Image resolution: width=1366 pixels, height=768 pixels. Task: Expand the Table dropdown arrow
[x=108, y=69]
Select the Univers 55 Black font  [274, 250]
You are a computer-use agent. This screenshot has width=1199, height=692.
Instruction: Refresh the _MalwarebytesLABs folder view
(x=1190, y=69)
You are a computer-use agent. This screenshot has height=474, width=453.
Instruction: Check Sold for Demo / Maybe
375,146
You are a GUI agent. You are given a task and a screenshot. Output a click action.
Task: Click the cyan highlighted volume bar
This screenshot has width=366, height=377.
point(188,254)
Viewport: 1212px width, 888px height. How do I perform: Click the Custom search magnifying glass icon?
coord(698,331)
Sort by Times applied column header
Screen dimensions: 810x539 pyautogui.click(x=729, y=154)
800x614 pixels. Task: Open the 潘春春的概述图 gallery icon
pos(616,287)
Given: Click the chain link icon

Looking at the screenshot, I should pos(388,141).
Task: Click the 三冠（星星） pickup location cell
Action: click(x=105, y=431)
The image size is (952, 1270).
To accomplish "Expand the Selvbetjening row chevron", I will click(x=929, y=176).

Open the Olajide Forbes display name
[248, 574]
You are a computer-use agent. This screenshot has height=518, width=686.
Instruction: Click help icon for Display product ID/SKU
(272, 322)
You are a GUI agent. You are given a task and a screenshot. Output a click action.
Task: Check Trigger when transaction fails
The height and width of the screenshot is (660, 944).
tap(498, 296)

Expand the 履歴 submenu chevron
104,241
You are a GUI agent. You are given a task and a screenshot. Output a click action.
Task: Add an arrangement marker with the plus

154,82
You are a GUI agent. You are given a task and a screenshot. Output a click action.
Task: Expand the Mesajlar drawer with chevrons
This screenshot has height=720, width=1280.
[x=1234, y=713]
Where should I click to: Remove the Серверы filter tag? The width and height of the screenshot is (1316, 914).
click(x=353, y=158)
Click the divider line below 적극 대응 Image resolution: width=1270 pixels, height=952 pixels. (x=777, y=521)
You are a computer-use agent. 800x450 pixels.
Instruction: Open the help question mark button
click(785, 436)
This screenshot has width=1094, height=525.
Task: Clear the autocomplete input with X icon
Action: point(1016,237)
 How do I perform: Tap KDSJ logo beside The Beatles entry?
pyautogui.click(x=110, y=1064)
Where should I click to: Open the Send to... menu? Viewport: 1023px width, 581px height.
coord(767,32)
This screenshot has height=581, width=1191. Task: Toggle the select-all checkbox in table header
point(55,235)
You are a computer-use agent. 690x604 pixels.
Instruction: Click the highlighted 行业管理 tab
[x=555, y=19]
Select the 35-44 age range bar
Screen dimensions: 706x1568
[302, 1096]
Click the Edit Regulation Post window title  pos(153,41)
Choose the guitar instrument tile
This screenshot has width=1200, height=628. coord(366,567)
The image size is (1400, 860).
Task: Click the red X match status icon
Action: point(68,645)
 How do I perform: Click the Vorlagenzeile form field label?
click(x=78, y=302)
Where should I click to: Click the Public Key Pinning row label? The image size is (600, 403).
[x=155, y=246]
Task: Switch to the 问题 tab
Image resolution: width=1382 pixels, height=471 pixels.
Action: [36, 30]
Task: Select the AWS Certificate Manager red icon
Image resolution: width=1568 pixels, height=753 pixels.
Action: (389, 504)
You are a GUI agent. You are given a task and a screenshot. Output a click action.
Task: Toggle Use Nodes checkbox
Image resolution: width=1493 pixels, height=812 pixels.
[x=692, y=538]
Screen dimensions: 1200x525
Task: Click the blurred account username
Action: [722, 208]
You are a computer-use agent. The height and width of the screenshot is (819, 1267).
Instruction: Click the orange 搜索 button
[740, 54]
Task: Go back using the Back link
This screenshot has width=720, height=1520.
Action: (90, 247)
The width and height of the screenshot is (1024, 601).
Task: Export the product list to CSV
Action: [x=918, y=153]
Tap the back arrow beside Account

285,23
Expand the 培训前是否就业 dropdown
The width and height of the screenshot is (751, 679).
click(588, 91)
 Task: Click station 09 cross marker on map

-- -- --

**WHAT THE EXERCISE ASKS:**
Every entry should be retyped exactly as it appears.

**WORKED SOLUTION:**
Image resolution: width=1366 pixels, height=768 pixels. Task: Expand the Table dropdown arrow
[x=108, y=69]
Select the Univers 55 Black font  [274, 250]
You are a computer-use agent. This screenshot has width=1199, height=692.
Instruction: Refresh the _MalwarebytesLABs folder view
(x=1190, y=69)
You are a computer-use agent. This screenshot has height=474, width=453.
Instruction: Check Sold for Demo / Maybe
375,146
You are a GUI agent. You are given a task and a screenshot. Output a click action.
Task: Click the cyan highlighted volume bar
This screenshot has width=366, height=377.
point(188,254)
Viewport: 1212px width, 888px height. How do I perform: Click the Custom search magnifying glass icon?
coord(698,331)
Sort by Times applied column header
Screen dimensions: 810x539 pyautogui.click(x=729, y=154)
800x614 pixels. Task: Open the 潘春春的概述图 gallery icon
pos(616,287)
Given: Click the chain link icon

Looking at the screenshot, I should pos(388,141).
Task: Click the 三冠（星星） pickup location cell
Action: click(x=105, y=431)
The image size is (952, 1270).
To accomplish "Expand the Selvbetjening row chevron", I will click(x=929, y=176).

Open the Olajide Forbes display name
[248, 574]
You are a computer-use agent. This screenshot has height=518, width=686.
Instruction: Click help icon for Display product ID/SKU
(272, 322)
You are a GUI agent. You are given a task and a screenshot. Output a click action.
Task: Check Trigger when transaction fails
The height and width of the screenshot is (660, 944).
tap(498, 296)

Expand the 履歴 submenu chevron
104,241
You are a GUI agent. You are given a task and a screenshot. Output a click action.
Task: Add an arrangement marker with the plus

154,82
You are a GUI agent. You are given a task and a screenshot. Output a click action.
Task: Expand the Mesajlar drawer with chevrons
This screenshot has height=720, width=1280.
[x=1234, y=713]
Where should I click to: Remove the Серверы filter tag? The width and height of the screenshot is (1316, 914).
click(x=353, y=158)
Click the divider line below 적극 대응 Image resolution: width=1270 pixels, height=952 pixels. (x=777, y=521)
You are a computer-use agent. 800x450 pixels.
Instruction: Open the help question mark button
click(785, 436)
This screenshot has width=1094, height=525.
Task: Clear the autocomplete input with X icon
Action: point(1016,237)
 How do I perform: Tap KDSJ logo beside The Beatles entry?
pyautogui.click(x=110, y=1064)
Where should I click to: Open the Send to... menu? Viewport: 1023px width, 581px height.
coord(767,32)
This screenshot has height=581, width=1191. Task: Toggle the select-all checkbox in table header
point(55,235)
You are a computer-use agent. 690x604 pixels.
Instruction: Click the highlighted 行业管理 tab
[x=555, y=19]
Select the 35-44 age range bar
Screen dimensions: 706x1568
[302, 1096]
Click the Edit Regulation Post window title  pos(153,41)
Choose the guitar instrument tile
This screenshot has width=1200, height=628. coord(366,567)
The image size is (1400, 860).
Task: Click the red X match status icon
Action: point(68,645)
 How do I perform: Click the Vorlagenzeile form field label?
click(x=78, y=302)
Where should I click to: Click the Public Key Pinning row label? The image size is (600, 403).
[x=155, y=246]
Task: Switch to the 问题 tab
Image resolution: width=1382 pixels, height=471 pixels.
Action: [36, 30]
Task: Select the AWS Certificate Manager red icon
Image resolution: width=1568 pixels, height=753 pixels.
Action: (389, 504)
You are a GUI agent. You are given a task and a screenshot. Output a click action.
Task: Toggle Use Nodes checkbox
Image resolution: width=1493 pixels, height=812 pixels.
[x=692, y=538]
Screen dimensions: 1200x525
Task: Click the blurred account username
Action: [722, 208]
You are a computer-use agent. The height and width of the screenshot is (819, 1267).
Instruction: Click the orange 搜索 button
[740, 54]
Task: Go back using the Back link
This screenshot has width=720, height=1520.
Action: (90, 247)
The width and height of the screenshot is (1024, 601).
Task: Export the product list to CSV
Action: [x=918, y=153]
Tap the back arrow beside Account

285,23
Expand the 培训前是否就业 dropdown
The width and height of the screenshot is (751, 679).
click(588, 91)
 Task: Click station 09 cross marker on map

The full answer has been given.